Valencia
- Ellen

- vor 4 Tagen
- 3 Min. Lesezeit
Wir reisen nach unserem Besuch im Landesinneren wieder zurück an die Mittelmeerküste. Der Campingplatz "Coll Vert" bei El Saler, ist nur 6 km von Valencia entfernt und somit ideal für unseren nächsten Halt um die Stadt zu besuchen. Von hier führt uns der Europaradweg 8, an der Küste entlang, direkt nach Valencia.
Die "Ciudad de las Artes y las Ciencias", oder die "Stadt der Künste und Wissenschaften", empfängt uns gleich zu Beginn unserer Ankunft in Valencia und ist für uns ein absolutes Highlight.
Dieses Areal entstand durch die Trockenlegung des Flusslaufes. Der Fluss Turia wurde, nach etlichen Überschwemmungen, sowie der großen Flut 1957, um die Stadt herum geleitet. In den 80er Jahren entstand, im nun trocken gelegten Flussbett, einer der größten Stadtparks in Spanien, die Parkanlage "Jardin del Turia". Die Grünflächen bieten etliche Sportanlagen und laden ein zum Flanieren, Joggen und Rad fahren.

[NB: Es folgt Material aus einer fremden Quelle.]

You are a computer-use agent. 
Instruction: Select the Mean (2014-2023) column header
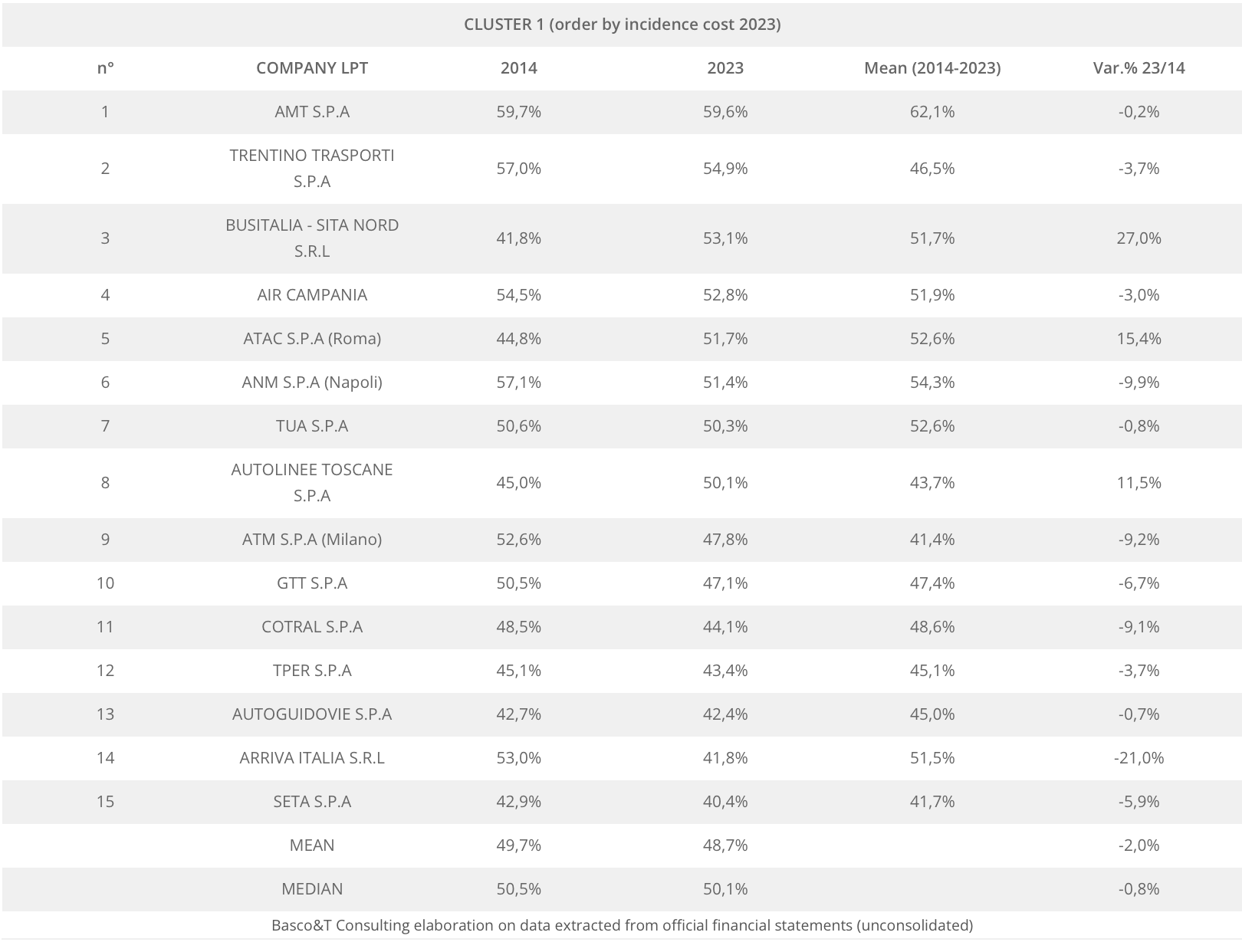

Der Park erstreckt sich vom Zoo über 9 km bis zur berühmten Stadt der Künste und Wissenschaften. Die futuristischen Bauwerke sind ein architektonisches Meisterwerk des valencianischen Architekten Santiago Calatrava. Sie entstanden nach und nach im Laufe von 18 Jahren Bauzeit, beginnend 1996.
Wir stellen unsere Räder ab, bummeln durch diese faszinierende Anlage und sind von der Kreativität der modernen Architektur total überwältigt.
Der Palau de les Arts Reina Sofía, ist das Opern- und Theaterhaus.
"Caixaforum" im Agora-Gebäude, hier finden Veranstaltungen von Messen bis Tennis statt.
Das Museum de Ciencias ist ein Wissenschaftsmuseum.
"L' Umbracle" ist eine spektakuläre Grünanlage mit vielen Papageien
"L' Hemisfèric" ein 3D-Kinosaal und Planetarium.
Weiter geht es mit den Rädern durch die Grünanlage "Turia" zur historischen Altstadt.
Wir kommen an der Stierkampfarena und am Bahnhof vorbei.
Unser nächster Anlaufpunkt ist der Plaça de l’Ajuntament. Der zentrale Platz mit einem Springbrunnen ist von etlichen Jugendstilgebäuden aus der Gründerzeit umgeben. Hier befindet sich auch das alte Rathaus.
Auf unserem Stadtspaziergang kommen wir zur Kathedrale von Valencia. Mit ihrem Mix aus unterschiedlichen Baustilen ist sie keine gewöhnliche Kathedrale. Wir finden es echt faszinierend, wie die Kathedrale von verschiedenen Seiten immer etwas anders aussieht. Vom Placa de la Reina kommt man zum Hauptportal mit dem Glockenturm El Miguelete.
Einmal rundherum um die Kathedrale kommen wir zum Plaza de la Virgen, mit der Basilika Virgen de los Desamparados, eine Barockkirche aus dem 17. Jahrhundert.
Nicht weit von der Kathedrale entfernt befindet sich der Mercado Central. Die Markthalle ist im katalanischen Jugendstil errichtet und ein echter Blickfang.
Sie zählt zu den größten in Europa. Immer wieder geht unser Blick hinauf zur Kuppeldecke, ein Augenschmaus des valencianischen Jugendstils.
Direkt neben der Markthalle befindet sich die Kirche Los Santos Juanes. Sie wird auch als königliche Pfarrei des heiligen Johannes bezeichnet. Auf dem Dach und neben dem Uhrturm sind einige Statuen.
Weiter bummeln wir durch die schmalen Gassen.
Wir kommen zur Kirche Santa Catalina, sie ist eines der ältesten Gotteshäuser Valencias.
Die Kirche stammt aus dem Mittelalter und wurde auf den Resten einer Moschee errichtet.
Der sechseckige Glockenturm "Torre Santa Catalina" besteht aus fünf Stockwerken und wird von einem Pavillon mit Kuppel gekrönt.
Nun machen wir uns auf den Weg zurück zu unseren Rädern. Viel zu kurz war die Zeit um diese wunderbare Stadt zu bestaunen.
Auf dem Rückweg haben wir noch Ausblick zum Containerhafen, dies ist der drittgrößte in Spanien. Wir erreichen unseren Van und sind nach 7 Stunden Sightseeing doch ziemlich platt. Leider ist der Campingplatz dicht an einer Straße und die Nacht nicht ganz erholsam.
Aber dafür scheint die Sonne wieder und die Reise geht weiter Richtung Süden.